Against the background of falling bond yields, four in ten respondents anticipate that deal multiples will increase in the next 12 months. This is up almost 10% in six months.
Duncan Johnston, UK corporate finance manufacturing industry leader at Deloitte, explains: “The responses tell us a great deal about the current economic climate for UK and European manufacturing and industrial companies. We are seeing a continuing improvement in sentiment, both regarding the financial prospects for the sector, and for M&A activity. It has taken time for this confidence to impact on announced transaction volumes, which reach approximately $65.5 billion so far this year.”
Bank debt remains the most popular form of deal finance to undertake acquisitions, with 77% cent of respondents citing it as the most likely source for the next 12 months. This is in line with Deloitte’s most recent CFO survey, where financial officers across industries rated debt finance as the most attractive source of external funding.
Oil prices reduce demand
The majority (77%) of respondents expect that lower oil prices will somewhat or significantly reduce input costs. However, lower oil prices are also expected to reduce demand for products from customers, with over half citing the issue.

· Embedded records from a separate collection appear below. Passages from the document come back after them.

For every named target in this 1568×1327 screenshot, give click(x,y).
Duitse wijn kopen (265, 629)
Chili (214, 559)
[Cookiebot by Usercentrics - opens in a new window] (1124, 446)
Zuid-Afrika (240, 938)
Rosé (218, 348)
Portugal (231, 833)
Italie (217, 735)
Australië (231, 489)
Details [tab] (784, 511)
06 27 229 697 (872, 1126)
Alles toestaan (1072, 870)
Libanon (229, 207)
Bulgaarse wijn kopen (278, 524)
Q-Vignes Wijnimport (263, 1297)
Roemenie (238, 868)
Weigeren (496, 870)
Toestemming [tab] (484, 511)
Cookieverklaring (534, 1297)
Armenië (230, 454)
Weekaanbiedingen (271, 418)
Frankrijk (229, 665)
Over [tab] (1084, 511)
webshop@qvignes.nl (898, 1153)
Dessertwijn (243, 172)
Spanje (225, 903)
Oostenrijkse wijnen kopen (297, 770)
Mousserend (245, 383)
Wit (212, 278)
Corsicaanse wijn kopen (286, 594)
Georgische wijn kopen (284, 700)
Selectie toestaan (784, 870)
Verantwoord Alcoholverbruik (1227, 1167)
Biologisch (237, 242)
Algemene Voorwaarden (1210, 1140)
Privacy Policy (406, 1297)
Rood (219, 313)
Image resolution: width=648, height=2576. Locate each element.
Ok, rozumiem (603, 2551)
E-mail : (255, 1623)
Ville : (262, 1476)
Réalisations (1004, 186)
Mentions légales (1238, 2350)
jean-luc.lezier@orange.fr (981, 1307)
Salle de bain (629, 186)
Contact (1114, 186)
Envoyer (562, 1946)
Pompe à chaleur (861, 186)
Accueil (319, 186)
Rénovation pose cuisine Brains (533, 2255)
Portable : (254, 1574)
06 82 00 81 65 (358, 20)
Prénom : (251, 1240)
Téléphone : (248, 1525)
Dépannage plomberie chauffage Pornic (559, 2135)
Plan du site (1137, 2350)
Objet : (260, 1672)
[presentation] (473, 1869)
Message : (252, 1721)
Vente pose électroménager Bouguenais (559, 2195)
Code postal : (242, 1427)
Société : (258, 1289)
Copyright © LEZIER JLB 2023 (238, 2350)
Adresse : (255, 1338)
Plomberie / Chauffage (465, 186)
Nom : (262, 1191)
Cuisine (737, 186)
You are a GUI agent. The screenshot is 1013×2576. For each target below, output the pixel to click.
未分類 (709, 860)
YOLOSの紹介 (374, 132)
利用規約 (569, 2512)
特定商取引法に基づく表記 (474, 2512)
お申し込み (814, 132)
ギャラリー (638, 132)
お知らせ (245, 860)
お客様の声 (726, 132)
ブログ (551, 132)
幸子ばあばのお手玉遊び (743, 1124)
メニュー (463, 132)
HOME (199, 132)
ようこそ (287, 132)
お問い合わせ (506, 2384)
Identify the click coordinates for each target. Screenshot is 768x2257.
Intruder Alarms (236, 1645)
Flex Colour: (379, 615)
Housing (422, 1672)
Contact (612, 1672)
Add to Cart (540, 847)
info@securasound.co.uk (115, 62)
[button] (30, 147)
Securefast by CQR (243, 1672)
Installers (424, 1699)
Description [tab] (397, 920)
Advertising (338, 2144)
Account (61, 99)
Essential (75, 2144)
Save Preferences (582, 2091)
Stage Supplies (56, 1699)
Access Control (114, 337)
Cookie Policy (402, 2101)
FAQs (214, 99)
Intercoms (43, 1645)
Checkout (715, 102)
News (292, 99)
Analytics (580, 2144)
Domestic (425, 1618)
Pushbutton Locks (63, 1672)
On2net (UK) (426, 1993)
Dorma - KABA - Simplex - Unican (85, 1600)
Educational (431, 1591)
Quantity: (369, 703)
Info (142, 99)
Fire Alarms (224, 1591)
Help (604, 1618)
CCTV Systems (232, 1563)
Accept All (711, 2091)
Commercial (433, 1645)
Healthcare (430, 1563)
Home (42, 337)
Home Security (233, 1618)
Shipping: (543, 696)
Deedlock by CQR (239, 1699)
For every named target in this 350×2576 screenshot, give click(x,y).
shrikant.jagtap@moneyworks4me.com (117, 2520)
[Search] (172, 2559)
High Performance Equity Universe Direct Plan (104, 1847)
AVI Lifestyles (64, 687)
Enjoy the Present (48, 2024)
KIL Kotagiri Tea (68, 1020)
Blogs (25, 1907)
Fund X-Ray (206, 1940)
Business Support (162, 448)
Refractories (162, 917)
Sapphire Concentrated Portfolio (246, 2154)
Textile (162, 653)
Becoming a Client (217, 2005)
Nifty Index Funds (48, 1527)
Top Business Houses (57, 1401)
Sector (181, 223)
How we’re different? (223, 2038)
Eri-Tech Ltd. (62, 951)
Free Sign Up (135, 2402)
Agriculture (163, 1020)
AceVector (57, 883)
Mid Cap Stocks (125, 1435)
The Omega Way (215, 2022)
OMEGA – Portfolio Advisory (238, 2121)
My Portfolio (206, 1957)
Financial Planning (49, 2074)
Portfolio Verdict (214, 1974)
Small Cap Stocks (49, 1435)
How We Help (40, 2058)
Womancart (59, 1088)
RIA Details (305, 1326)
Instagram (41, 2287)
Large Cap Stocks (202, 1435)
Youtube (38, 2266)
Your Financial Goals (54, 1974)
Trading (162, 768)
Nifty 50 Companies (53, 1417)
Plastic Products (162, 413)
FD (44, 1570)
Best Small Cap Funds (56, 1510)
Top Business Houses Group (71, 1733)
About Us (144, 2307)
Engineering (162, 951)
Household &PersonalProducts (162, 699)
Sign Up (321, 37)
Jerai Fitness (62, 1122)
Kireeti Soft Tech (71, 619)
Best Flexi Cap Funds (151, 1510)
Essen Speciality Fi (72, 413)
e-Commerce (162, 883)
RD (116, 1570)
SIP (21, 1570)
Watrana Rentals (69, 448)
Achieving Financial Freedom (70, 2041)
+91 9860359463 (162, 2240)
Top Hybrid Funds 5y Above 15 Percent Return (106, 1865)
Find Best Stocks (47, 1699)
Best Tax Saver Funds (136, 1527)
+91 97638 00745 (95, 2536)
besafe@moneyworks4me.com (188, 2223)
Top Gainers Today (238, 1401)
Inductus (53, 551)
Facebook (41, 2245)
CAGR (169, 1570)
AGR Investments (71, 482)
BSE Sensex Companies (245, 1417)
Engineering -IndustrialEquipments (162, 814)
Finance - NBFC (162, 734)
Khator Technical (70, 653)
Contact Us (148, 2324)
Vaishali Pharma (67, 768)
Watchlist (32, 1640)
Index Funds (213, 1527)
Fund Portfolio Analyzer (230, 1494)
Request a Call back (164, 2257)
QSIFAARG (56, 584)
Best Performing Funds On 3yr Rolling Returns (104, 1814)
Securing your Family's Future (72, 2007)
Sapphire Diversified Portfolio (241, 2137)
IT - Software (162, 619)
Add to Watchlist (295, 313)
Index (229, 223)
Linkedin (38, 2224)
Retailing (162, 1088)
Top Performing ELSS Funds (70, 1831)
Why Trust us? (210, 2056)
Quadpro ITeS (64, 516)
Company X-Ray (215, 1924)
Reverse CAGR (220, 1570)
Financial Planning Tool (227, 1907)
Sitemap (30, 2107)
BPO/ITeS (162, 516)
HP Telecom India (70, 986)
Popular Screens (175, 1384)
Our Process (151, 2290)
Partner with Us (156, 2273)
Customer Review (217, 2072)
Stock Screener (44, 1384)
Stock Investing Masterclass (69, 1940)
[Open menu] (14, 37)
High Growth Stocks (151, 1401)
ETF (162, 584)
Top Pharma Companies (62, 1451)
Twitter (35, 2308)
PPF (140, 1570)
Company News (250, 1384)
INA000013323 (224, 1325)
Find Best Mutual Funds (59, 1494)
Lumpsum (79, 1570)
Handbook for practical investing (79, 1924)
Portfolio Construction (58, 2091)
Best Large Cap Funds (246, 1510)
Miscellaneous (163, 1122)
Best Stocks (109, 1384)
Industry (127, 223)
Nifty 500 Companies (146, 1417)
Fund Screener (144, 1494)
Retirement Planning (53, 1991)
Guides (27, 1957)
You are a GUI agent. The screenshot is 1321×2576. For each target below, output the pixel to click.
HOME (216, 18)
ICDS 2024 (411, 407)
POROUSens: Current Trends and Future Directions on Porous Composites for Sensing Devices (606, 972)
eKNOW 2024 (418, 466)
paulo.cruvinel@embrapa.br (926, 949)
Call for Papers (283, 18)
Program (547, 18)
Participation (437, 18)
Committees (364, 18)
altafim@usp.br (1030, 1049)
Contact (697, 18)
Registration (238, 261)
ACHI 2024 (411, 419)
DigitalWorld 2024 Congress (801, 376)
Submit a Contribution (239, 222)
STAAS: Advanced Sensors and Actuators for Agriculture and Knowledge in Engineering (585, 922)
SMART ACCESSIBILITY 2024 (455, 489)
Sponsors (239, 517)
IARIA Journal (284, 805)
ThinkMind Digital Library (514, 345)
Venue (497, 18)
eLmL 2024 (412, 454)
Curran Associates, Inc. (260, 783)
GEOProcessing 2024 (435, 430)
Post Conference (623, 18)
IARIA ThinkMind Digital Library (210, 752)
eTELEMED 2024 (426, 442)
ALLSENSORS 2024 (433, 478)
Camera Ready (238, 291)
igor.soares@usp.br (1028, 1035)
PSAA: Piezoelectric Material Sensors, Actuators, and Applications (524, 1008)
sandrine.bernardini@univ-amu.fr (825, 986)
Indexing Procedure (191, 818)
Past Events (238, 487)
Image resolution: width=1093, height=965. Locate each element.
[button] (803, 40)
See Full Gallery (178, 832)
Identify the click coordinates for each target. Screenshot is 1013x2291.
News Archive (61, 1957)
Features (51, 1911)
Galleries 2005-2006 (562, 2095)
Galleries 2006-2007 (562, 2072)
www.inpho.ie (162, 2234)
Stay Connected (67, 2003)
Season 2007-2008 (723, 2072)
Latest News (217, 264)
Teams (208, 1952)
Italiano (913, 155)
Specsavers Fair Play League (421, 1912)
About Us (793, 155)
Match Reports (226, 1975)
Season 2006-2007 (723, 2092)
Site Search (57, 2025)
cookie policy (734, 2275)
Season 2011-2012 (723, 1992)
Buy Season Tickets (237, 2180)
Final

Ian Stewart, UK chief economist at Deloitte, explains: “Lower prices reduce industries’ input costs and also boost consumer spending power; these factors are some of the drivers of current European growth. Yet lower oil prices also dampen capital investment in the oil and gas sector. Weaker capex demand then feeds through to the capital goods manufacturing sectors.”
Decreasing popularity of emerging markets
Participants report that consolidation to achieve economies of scale and acquisition of market share, are the main drivers for M&A activity.
Expansion into emerging markets is viewed as a less significant driver in deal activity, perhaps suggesting that some manufacturers have become less confident about their prospects in these areas. When compared to Spring 2014, 25% fewer rated the factor as a main driver of M&A activity.
Stewart continues: “The deterioration of manufacturers’ sentiment for emerging markets is clear. The slowdown in China, lower commodity prices (impacting economies such as Russia), and geopolitical issues, (such as the Ukraine crisis), are all likely to have played a part in this sentimental shift.”
Johnston concludes: “Looking to the second half of 2015, we expect the manufacturing and industrials sector will see an uptick in M&A volumes in the market. Driven by a strong sector performance, improving confidence and the continued good availability of finance, we expect deal activity to increase and valuations for quality assets to hold up, over the remainder of the year.”